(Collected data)
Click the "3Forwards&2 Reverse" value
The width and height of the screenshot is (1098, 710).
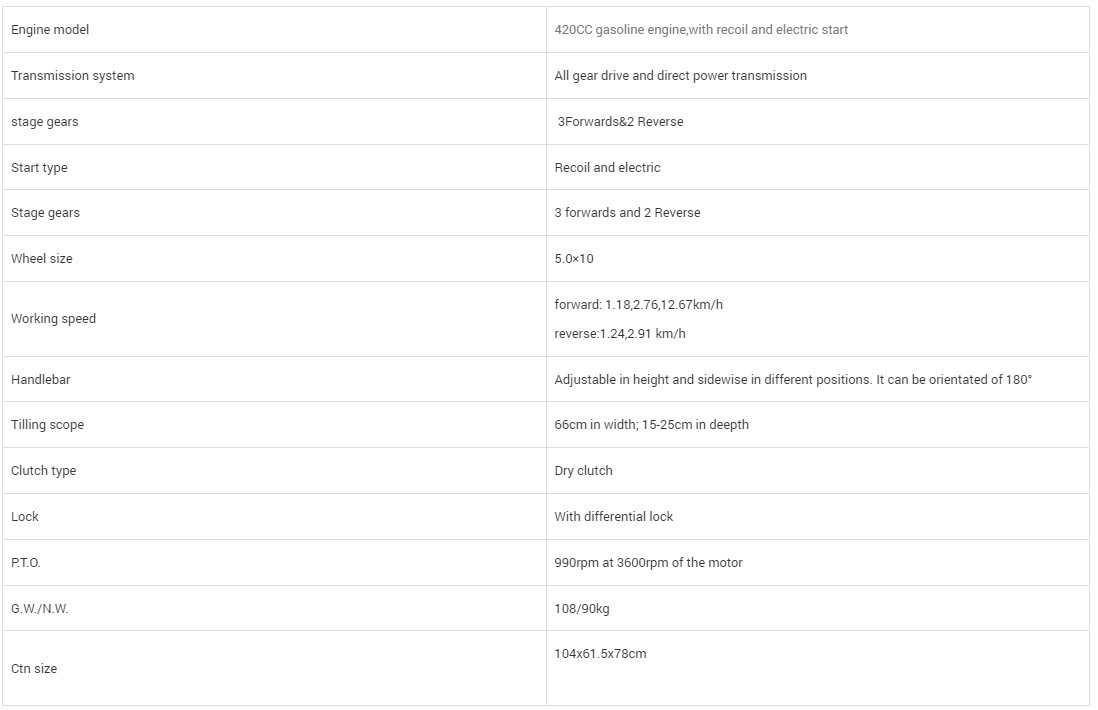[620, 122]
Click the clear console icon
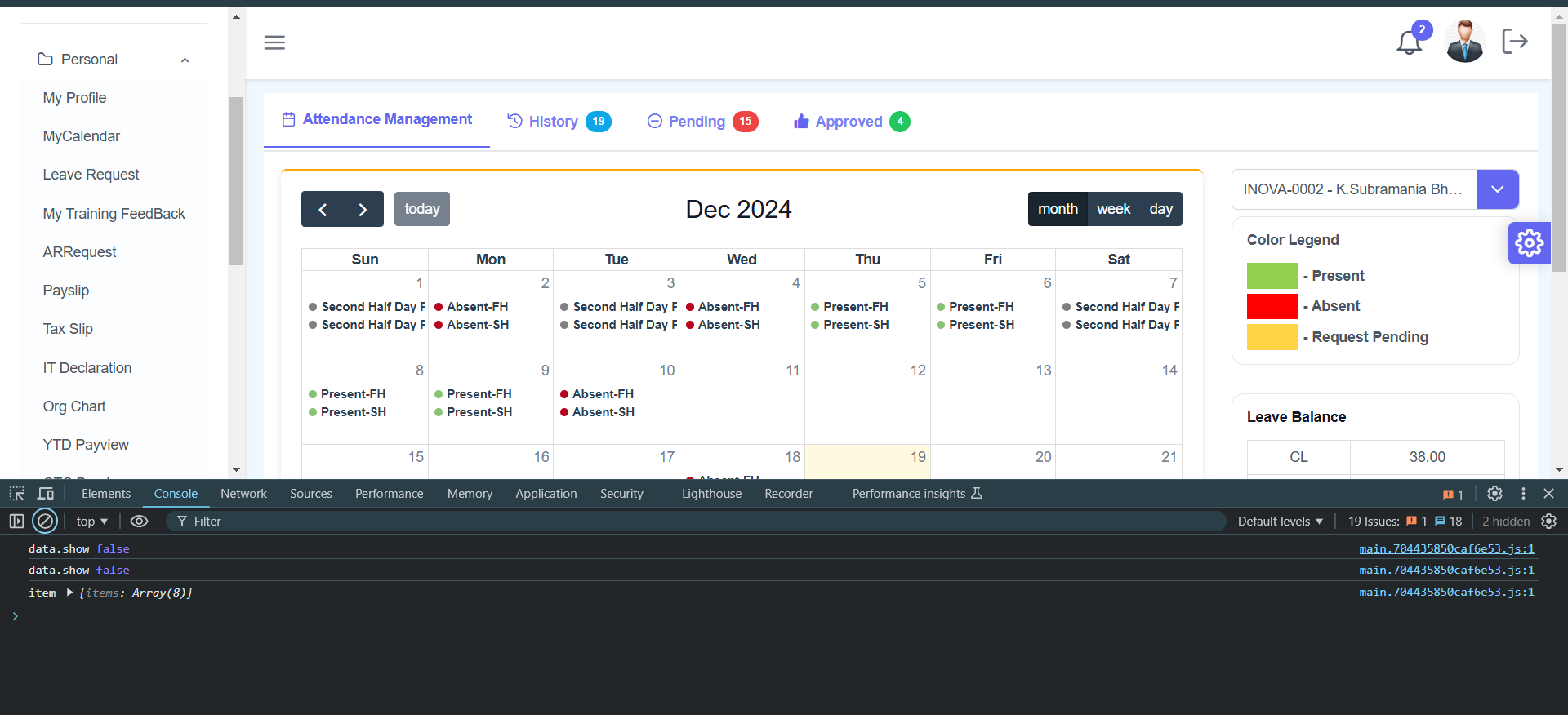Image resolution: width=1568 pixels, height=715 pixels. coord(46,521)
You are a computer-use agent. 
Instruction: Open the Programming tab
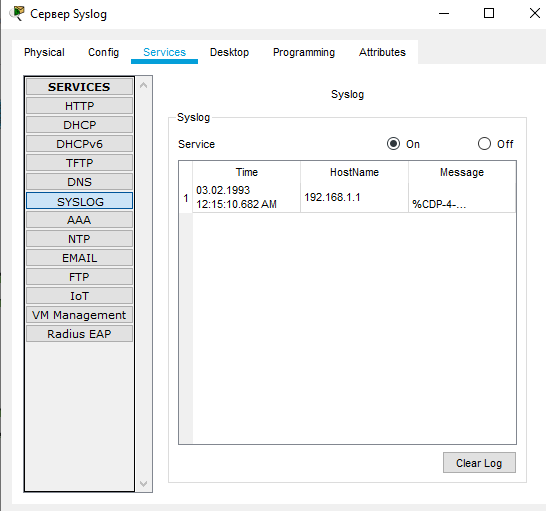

> **Problem to solve**: Begin at the top of the records above and retype each line exactly until the line containing "You are a computer-use agent.", which is included. Skip all pictures.

> **Your solution**:
Click the "3Forwards&2 Reverse" value
The width and height of the screenshot is (1098, 710).
[620, 122]
Click the clear console icon
Image resolution: width=1568 pixels, height=715 pixels. coord(46,521)
You are a computer-use agent. 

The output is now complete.